Anyway, I'm running it to test (again) so please don't delete / change the collection currently as is. I am also going to be updating the builders for 2.4.1 soon and can do further testing if needed. Sorry about the trouble! Messages that end in "..." always spell to me "hanging disappointment."

from baseos-containers.

vsoch avatar vsoch commented on September 27, 2024

Also, it's not called a Singularityfile, just "Singularity.<tag". It seems to work ok because technically I check for if the name contains "Singularity," but just for future note! And I'm not 100% sure it's not involved with the current issue, but probably 90% :)

from baseos-containers.

vsoch avatar vsoch commented on September 27, 2024

okay great news! I definitely figured it out. The issue is that the POST was actually too big given the apps. The fix was to remove the "files" added to the apps (so they won't be included in the view).

https://singularity-hub.org/containers/949

When I update the builder I will make some changes to not include the full list of files (maybe just the top level directories) to keep the post to a reasonable response. Building new images (for you) won't work until I do this, but I should be able to in the next few days because 2.4.1 is out. Thank goodness.

from baseos-containers.

gipert avatar gipert commented on September 27, 2024

Great!

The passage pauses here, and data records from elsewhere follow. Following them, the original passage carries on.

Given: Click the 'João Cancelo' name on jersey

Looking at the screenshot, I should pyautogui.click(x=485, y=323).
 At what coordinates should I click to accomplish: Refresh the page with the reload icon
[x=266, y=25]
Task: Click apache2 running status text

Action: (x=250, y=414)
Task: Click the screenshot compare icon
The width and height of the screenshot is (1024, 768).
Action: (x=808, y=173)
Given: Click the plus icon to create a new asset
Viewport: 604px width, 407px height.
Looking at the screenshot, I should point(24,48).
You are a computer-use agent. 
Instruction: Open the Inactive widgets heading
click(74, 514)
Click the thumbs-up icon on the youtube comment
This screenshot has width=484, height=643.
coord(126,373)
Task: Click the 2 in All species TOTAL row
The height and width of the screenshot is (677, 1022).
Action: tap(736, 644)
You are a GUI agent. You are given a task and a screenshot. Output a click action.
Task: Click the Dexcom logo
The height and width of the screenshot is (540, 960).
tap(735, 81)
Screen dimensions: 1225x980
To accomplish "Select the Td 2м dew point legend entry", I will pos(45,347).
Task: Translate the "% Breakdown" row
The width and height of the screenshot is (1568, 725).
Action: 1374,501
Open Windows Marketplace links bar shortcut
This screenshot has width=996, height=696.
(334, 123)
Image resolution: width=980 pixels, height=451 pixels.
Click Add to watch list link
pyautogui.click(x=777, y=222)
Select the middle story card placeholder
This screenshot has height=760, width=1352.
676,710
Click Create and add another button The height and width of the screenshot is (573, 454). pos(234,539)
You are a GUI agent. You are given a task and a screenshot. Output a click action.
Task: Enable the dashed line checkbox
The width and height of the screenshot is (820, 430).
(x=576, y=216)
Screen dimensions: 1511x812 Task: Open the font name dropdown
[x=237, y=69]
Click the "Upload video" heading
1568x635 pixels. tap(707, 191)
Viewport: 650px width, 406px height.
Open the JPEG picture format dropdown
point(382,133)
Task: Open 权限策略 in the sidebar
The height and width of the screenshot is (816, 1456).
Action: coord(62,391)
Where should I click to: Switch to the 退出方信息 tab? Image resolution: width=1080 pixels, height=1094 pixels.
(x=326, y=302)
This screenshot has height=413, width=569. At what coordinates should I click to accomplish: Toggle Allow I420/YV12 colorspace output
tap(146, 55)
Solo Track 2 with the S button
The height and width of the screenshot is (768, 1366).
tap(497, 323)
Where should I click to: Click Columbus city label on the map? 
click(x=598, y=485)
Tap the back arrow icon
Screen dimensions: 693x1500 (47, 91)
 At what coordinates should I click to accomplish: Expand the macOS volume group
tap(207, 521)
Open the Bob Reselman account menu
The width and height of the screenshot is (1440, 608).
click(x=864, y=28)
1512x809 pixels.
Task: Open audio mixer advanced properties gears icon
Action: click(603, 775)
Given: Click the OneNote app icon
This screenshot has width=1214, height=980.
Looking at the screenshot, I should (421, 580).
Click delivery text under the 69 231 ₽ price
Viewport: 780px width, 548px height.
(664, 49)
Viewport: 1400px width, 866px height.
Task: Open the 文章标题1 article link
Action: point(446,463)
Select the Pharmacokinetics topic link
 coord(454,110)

I'll wait for it.... (I added a dot so now it means "anxiously waiting")

Thanks so much, you finally did it!

from baseos-containers.

vsoch avatar vsoch commented on September 27, 2024

hey @luigipertoldi ! I updated the builder and singularity python to remove a (hopefully) large enough component of the app files, and triggered a build for your other recipe: https://singularity-hub.org/collections/297. This also meant I changed your collection builder to be using 2.4.1. The build had a return value of 1, and it looks like some (new?) error with pandas indexing:

Traceback (most recent call last):
File "", line 1, in 
File "/usr/local/lib/python3.5/dist-packages/singularity-2.4.1-py3.5.egg/singularity/build/google.py", line 237, in run_build
params=params)
File "/usr/local/lib/python3.5/dist-packages/singularity-2.4.1-py3.5.egg/singularity/build/main.py", line 182, in run_build
most_similar = os_sims['SCORE'].idxmax()
File "/usr/local/lib/python3.5/dist-packages/pandas/core/series.py", line 1357, in idxmax
i = nanops.nanargmax(_values_from_object(self), skipna=skipna)
File "/usr/local/lib/python3.5/dist-packages/pandas/core/nanops.py", line 74, in _f
raise TypeError(msg.format(name=f.__name__.replace('nan', '')))
TypeError: reduction operation 'argmax' not allowed for this dtype

in the log here https://singularity-hub.org/containers/950/log

So I'll need to (again) manually debug this build to figure out what particulars for your image are in the index (that is disliked) and then a fix for it.

from baseos-containers.

vsoch avatar vsoch commented on September 27, 2024

okay, I fixed the build, re-ran, it looks good! https://singularity-hub.org/collections/297

Please mess around / take a look, and when you are satisfied I'll finalize the tag update, make the builder default for new collections, and notify everyone about the builder.

from baseos-containers.

gipert avatar gipert commented on September 27, 2024

Great! Seems to work but later I'll do some tests and let you know.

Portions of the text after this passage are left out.